→ What is required: Could you set down exactly the lines in the records below between the line holding "Expand Details of the Monash tweet" and the line holding "This screenshot has width=2062, height=667.", inclusive?

→ Source material:

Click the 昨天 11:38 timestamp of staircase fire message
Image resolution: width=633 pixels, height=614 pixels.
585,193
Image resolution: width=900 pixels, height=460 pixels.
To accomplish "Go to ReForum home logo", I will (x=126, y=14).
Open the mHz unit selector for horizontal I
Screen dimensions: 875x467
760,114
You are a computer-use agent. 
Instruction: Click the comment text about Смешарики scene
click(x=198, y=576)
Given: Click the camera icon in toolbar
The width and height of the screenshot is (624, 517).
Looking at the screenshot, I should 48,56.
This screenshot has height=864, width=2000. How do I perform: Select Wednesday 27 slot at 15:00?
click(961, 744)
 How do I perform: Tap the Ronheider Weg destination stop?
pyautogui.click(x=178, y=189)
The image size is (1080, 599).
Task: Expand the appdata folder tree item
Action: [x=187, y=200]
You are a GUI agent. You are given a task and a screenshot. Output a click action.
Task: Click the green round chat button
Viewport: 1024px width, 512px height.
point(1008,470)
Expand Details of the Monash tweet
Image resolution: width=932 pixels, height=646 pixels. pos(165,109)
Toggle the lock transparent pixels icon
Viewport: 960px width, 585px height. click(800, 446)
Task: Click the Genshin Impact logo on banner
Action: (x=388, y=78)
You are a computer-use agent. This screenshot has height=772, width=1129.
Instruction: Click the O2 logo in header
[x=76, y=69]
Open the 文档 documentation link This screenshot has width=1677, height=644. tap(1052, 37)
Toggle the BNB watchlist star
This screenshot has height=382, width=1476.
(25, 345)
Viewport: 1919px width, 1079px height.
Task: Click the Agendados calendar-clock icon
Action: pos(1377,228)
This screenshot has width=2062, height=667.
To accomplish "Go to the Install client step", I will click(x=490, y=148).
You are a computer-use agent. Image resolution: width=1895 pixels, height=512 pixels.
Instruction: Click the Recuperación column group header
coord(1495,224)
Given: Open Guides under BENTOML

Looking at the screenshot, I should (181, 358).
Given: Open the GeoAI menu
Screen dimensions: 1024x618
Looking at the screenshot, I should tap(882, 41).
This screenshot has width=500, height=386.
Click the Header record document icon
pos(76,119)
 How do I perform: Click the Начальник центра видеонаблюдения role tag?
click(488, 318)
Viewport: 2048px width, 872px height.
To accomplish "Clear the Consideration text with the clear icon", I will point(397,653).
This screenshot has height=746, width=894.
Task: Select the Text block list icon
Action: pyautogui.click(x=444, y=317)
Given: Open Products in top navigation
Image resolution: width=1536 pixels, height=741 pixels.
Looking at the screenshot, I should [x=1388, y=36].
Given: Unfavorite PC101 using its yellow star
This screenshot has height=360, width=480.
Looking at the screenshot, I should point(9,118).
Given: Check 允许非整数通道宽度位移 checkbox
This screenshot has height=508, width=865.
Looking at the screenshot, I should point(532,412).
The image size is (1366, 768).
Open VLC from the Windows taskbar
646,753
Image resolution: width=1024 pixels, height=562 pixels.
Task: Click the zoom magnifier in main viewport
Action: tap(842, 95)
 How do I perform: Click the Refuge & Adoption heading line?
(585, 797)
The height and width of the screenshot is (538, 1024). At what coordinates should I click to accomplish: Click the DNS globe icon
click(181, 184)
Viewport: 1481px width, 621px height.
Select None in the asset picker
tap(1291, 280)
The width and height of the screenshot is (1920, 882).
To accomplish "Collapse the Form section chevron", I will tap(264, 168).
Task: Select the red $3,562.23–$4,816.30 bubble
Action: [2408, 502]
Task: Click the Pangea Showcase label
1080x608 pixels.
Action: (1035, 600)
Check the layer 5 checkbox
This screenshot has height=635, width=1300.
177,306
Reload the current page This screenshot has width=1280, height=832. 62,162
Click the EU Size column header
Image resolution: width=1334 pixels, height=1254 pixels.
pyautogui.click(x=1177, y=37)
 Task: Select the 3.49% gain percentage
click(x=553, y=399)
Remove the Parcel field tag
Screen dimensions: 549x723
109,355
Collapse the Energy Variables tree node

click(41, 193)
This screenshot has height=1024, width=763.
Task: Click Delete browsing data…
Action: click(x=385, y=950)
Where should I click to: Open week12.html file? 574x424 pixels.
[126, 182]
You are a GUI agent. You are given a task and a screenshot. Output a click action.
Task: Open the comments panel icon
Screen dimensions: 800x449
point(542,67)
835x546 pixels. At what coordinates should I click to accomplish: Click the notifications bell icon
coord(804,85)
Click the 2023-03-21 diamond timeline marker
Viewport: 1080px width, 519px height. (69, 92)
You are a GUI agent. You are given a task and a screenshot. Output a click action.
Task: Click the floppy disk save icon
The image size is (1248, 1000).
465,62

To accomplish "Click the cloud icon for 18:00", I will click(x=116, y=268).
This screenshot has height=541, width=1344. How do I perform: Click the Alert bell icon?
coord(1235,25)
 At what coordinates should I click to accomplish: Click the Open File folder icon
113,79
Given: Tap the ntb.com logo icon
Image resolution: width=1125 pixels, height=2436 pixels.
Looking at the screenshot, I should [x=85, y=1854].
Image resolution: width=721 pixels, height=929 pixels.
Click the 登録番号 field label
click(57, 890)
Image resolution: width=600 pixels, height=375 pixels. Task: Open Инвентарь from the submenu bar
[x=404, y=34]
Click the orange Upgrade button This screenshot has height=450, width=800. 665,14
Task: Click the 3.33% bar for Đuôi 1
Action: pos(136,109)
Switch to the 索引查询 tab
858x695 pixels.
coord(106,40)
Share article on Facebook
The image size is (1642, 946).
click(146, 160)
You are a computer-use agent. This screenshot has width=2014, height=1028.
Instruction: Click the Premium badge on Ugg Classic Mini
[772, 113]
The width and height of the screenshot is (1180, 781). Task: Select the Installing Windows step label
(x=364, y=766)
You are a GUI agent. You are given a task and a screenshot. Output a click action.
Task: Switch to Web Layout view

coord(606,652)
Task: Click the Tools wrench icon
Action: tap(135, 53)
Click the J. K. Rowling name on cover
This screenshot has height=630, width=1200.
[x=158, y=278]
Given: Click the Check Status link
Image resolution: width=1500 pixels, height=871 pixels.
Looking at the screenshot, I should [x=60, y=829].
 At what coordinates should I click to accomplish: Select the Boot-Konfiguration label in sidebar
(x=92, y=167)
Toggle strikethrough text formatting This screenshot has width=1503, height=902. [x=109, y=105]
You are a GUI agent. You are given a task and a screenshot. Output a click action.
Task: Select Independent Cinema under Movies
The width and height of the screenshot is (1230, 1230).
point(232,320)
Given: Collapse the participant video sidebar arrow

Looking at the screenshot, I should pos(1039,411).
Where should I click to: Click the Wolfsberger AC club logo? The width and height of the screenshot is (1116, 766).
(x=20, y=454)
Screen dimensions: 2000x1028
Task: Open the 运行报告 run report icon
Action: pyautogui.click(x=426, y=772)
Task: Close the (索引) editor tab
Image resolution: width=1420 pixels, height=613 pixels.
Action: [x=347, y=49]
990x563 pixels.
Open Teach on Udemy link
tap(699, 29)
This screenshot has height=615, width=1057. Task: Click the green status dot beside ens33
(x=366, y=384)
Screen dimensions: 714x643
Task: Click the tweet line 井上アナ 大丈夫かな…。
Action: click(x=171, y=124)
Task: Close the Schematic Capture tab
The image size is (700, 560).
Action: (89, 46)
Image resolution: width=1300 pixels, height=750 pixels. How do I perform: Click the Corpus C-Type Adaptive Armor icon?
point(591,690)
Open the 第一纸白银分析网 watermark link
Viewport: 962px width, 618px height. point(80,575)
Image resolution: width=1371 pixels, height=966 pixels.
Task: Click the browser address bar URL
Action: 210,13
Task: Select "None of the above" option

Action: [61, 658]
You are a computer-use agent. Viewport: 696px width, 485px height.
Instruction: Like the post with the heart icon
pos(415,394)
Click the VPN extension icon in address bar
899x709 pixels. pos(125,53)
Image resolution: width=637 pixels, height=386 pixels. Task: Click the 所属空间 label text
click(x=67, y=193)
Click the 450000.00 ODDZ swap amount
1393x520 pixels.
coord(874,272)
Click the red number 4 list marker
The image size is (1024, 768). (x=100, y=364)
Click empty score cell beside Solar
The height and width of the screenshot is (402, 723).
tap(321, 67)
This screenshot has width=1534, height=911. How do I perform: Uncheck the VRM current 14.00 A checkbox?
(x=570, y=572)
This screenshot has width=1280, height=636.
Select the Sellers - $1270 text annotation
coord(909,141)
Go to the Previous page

→ Your solution:
Expand Details of the Monash tweet
Image resolution: width=932 pixels, height=646 pixels. pos(165,109)
Toggle the lock transparent pixels icon
Viewport: 960px width, 585px height. click(800, 446)
Task: Click the Genshin Impact logo on banner
Action: (x=388, y=78)
You are a computer-use agent. This screenshot has height=772, width=1129.
Instruction: Click the O2 logo in header
[x=76, y=69]
Open the 文档 documentation link This screenshot has width=1677, height=644. tap(1052, 37)
Toggle the BNB watchlist star
This screenshot has height=382, width=1476.
(25, 345)
Viewport: 1919px width, 1079px height.
Task: Click the Agendados calendar-clock icon
Action: pos(1377,228)
This screenshot has width=2062, height=667.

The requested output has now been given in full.